((

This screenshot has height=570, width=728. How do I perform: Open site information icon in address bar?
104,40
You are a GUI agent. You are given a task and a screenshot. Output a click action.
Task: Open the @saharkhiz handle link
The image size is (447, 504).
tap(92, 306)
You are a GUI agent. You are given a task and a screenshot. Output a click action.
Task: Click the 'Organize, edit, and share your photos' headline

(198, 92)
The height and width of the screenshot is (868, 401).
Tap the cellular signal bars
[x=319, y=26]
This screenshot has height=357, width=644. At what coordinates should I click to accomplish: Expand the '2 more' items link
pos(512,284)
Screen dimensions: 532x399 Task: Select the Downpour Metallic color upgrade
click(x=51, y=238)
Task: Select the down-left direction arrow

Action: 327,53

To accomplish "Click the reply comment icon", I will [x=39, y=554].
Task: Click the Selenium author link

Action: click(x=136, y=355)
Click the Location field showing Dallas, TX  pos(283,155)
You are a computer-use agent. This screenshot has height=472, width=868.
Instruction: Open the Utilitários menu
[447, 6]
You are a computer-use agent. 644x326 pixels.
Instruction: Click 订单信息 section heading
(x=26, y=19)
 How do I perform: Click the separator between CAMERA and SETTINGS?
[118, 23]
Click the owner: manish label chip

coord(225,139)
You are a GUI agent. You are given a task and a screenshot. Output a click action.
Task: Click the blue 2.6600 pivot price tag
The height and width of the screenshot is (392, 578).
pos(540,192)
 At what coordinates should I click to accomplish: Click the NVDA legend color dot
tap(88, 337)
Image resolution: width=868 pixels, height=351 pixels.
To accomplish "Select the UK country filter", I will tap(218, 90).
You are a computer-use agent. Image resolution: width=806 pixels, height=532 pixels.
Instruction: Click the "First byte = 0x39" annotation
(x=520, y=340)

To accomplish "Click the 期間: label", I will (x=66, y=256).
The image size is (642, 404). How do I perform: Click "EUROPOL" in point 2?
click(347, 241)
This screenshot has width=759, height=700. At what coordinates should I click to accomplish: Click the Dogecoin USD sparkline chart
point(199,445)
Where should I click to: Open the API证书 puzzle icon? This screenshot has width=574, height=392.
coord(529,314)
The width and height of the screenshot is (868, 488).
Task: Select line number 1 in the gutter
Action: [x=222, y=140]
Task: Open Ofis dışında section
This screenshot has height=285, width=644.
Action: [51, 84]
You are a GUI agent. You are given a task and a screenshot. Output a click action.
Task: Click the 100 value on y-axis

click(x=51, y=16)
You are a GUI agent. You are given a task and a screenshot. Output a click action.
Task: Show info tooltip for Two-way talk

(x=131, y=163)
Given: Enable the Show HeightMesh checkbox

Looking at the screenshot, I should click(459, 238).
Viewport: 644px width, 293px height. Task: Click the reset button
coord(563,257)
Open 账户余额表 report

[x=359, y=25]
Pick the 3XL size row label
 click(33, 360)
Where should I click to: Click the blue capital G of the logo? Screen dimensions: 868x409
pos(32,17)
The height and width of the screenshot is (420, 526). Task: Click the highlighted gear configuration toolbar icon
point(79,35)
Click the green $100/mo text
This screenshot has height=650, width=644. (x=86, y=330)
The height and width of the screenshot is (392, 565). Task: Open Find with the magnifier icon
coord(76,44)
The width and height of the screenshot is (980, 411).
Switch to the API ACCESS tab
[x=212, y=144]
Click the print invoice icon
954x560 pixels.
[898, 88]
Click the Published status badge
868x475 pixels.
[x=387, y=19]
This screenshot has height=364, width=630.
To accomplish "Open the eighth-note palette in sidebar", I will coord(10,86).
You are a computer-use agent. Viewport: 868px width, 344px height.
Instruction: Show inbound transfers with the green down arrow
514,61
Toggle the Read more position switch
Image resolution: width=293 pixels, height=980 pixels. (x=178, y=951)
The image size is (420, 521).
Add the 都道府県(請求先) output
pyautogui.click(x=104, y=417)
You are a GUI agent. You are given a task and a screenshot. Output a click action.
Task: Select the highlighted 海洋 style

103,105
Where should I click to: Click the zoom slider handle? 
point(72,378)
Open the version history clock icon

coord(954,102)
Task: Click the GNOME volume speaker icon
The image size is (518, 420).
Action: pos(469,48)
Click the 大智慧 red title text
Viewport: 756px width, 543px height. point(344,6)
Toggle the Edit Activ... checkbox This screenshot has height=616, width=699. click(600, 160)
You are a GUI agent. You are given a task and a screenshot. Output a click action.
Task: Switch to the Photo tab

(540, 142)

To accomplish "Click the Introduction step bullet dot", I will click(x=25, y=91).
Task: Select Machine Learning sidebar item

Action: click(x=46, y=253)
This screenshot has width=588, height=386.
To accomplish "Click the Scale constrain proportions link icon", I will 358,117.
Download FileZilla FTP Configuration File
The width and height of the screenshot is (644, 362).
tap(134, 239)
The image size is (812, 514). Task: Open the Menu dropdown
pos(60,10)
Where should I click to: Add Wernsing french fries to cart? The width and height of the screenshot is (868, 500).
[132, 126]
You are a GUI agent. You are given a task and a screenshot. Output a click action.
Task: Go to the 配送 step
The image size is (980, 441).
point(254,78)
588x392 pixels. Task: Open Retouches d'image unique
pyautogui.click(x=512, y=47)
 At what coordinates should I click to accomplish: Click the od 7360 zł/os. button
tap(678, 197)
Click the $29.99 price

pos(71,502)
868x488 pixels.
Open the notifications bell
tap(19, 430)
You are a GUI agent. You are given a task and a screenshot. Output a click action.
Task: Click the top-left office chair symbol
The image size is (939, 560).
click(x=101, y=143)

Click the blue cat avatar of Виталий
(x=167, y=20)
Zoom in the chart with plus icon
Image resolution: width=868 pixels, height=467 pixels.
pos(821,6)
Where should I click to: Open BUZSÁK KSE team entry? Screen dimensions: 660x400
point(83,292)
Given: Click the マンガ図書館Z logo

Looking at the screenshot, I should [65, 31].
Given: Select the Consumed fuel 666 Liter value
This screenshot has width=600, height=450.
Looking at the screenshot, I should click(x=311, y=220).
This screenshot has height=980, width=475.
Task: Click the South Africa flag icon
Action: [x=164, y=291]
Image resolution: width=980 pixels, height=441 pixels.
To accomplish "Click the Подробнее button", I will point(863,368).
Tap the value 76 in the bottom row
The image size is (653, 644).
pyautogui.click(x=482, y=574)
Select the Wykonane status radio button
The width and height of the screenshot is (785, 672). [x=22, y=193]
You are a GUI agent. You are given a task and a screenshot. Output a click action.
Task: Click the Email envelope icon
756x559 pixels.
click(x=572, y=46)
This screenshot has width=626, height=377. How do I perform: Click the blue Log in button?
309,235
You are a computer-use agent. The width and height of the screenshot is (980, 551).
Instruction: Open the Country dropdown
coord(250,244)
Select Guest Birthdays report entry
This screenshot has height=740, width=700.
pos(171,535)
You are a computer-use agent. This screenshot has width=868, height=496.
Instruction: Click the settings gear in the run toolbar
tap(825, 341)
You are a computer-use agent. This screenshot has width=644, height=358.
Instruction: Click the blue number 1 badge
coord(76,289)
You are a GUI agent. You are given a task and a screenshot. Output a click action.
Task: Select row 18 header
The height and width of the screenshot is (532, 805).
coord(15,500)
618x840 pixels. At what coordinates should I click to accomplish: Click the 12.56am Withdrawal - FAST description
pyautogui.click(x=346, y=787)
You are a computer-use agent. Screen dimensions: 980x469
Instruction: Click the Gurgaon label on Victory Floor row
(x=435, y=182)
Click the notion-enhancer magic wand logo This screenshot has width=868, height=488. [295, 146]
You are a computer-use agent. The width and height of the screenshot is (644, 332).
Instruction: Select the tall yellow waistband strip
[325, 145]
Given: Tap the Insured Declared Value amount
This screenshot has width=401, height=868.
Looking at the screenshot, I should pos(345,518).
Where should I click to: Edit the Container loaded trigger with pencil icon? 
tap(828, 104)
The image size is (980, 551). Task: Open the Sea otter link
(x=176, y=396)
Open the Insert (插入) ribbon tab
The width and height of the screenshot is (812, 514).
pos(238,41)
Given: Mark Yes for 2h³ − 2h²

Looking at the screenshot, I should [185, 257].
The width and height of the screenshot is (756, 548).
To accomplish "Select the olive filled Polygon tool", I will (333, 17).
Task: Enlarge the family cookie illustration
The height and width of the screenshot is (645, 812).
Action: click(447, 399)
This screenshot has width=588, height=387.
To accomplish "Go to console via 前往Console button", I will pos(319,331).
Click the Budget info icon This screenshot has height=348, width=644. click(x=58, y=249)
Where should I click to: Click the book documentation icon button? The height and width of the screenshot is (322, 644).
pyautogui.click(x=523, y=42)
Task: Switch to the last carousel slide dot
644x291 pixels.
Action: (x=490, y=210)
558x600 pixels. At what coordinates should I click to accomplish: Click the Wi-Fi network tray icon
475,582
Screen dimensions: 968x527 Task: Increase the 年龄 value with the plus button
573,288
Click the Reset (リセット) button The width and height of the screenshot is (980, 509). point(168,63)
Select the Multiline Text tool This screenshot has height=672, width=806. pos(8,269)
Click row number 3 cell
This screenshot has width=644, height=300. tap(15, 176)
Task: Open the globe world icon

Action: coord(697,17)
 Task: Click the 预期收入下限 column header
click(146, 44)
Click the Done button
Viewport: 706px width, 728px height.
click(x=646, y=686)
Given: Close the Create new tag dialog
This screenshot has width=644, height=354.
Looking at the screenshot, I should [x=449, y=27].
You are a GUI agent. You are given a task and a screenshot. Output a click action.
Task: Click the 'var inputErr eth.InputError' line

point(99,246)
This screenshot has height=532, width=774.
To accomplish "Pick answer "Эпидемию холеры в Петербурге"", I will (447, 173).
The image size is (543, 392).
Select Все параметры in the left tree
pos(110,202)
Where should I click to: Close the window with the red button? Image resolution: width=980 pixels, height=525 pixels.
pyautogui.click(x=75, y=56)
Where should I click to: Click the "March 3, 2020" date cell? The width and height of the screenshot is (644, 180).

))

#### What to do
When a line contains the string "step", copy it from the records.

#### Answer box
To accomplish "Click the Introduction step bullet dot", I will click(x=25, y=91).
Task: Go to the 配送 step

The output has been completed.